Franz Anton Hofmeister (1754-1812), a German composer and publisher residing in Vienna, is known as one of the founding fathers of music publishing. His compositional oeuvre, all very much in the accepted style of his time, covers many genres of music. His widespread reputation stemmed from the original content of his works, several of them composed with Vienna's growing number of amateur musicians in mind, for whom the flute was one of the most favoured instruments. One such work is “La Gallina, il Cucco, e l'Asino” (The Hen, the Cuckoo and the Donkey), the piece "staging" a dispute between the three, with the individual parts representing each creature. Making no changes to the work originally scored for three flutes, save transposing it, the Melzer Consort players gave an entertaining reading of it on recorders. 

 

The program included two Israeli songs for voice and three recorders in arrangements by Michael Melzer - "I saw a bird of exquisite beauty" (lyrics-Natan Zach, melody-Misha Segal) pensive, plaintive and sprinkled with some unconventional harmonies, to be followed by a somewhat hybrid, no-less-original setting of "Spring", (lyrics-Thomas Nashe, melody-Shlomo Gronich), complete with copious bird calls, reminding the listener of how well suited recorders are to imitating birds!

 

Spring, the sweet spring, is the year’s pleasant king,
Then blooms each thing, then maids dance in a ring,
Cold doth not sting, the pretty birds do sing:
      Cuckoo, jug-jug, pu-we, to-witta-woo!

The palm and may make country houses gay,
Lambs frisk and play, the shepherds pipe all day,
And we hear aye birds tune this merry lay:
      Cuckoo, jug-jug, pu-we, to-witta-woo!

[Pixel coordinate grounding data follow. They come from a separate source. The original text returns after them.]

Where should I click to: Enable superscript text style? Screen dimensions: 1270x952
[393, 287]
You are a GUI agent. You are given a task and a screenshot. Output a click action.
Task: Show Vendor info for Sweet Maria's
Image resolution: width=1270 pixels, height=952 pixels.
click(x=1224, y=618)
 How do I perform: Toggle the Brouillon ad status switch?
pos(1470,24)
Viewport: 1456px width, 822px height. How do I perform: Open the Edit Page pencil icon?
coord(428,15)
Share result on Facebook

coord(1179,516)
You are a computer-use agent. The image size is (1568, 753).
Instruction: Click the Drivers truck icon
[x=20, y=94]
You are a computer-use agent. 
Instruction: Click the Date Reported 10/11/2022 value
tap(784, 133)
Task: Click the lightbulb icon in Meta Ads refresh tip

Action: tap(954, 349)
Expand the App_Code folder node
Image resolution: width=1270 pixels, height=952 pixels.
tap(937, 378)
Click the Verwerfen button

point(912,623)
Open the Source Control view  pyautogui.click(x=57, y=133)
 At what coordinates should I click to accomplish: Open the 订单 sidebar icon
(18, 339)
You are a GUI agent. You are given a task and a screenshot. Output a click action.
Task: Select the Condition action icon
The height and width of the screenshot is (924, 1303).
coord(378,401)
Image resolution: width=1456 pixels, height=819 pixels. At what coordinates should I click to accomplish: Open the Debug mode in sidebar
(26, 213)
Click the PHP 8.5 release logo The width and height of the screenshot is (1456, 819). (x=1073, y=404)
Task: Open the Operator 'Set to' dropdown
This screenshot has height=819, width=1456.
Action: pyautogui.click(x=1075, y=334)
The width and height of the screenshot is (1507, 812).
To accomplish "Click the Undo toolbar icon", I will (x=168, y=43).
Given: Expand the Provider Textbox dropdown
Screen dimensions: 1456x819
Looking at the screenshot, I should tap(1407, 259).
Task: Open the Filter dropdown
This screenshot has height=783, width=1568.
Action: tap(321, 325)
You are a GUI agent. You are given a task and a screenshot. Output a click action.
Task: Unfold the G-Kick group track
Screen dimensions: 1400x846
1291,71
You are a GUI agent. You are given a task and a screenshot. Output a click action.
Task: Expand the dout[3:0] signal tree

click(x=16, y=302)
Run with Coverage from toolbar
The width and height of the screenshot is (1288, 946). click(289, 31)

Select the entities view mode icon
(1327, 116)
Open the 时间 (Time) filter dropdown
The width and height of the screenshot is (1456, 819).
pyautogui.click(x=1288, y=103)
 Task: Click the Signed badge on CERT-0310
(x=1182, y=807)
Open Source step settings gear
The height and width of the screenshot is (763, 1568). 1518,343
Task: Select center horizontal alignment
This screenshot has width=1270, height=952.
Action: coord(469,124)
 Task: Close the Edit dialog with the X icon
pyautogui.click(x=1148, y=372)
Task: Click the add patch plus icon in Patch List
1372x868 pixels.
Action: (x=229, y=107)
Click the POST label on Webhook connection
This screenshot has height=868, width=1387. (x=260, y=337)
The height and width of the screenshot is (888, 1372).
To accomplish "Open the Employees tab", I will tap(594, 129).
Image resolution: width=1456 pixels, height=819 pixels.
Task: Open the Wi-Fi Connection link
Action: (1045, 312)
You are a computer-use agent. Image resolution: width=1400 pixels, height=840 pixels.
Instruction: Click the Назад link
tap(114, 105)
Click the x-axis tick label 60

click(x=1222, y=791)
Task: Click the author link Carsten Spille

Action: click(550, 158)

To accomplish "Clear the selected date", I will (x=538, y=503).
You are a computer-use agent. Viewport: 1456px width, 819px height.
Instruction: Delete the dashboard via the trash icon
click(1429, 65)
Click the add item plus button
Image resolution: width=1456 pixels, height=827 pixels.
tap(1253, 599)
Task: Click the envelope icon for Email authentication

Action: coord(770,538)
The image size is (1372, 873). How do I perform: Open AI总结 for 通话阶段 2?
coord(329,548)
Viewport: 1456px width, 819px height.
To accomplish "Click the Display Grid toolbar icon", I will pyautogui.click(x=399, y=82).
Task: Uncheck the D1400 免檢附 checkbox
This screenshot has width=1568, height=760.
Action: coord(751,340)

The fields breathe sweet, the daisies kiss our feet,
Young lovers meet, old wives a-sunning sit,
In every street these tunes our ears do greet:
      Cuckoo, jug-jug, pu-we, to witta-woo!

            


T  The audience in the auditorium of the Mormon University was presented with an evening of varied, polished, finely-detailed and stylistically-informed ensemble playing at the hands of the Melzer Consort and attentive, sensitive singing by Yeela Avital. Under the direction of Prof. Michael Melzer, the Melzer Consort was formed some twenty years ago.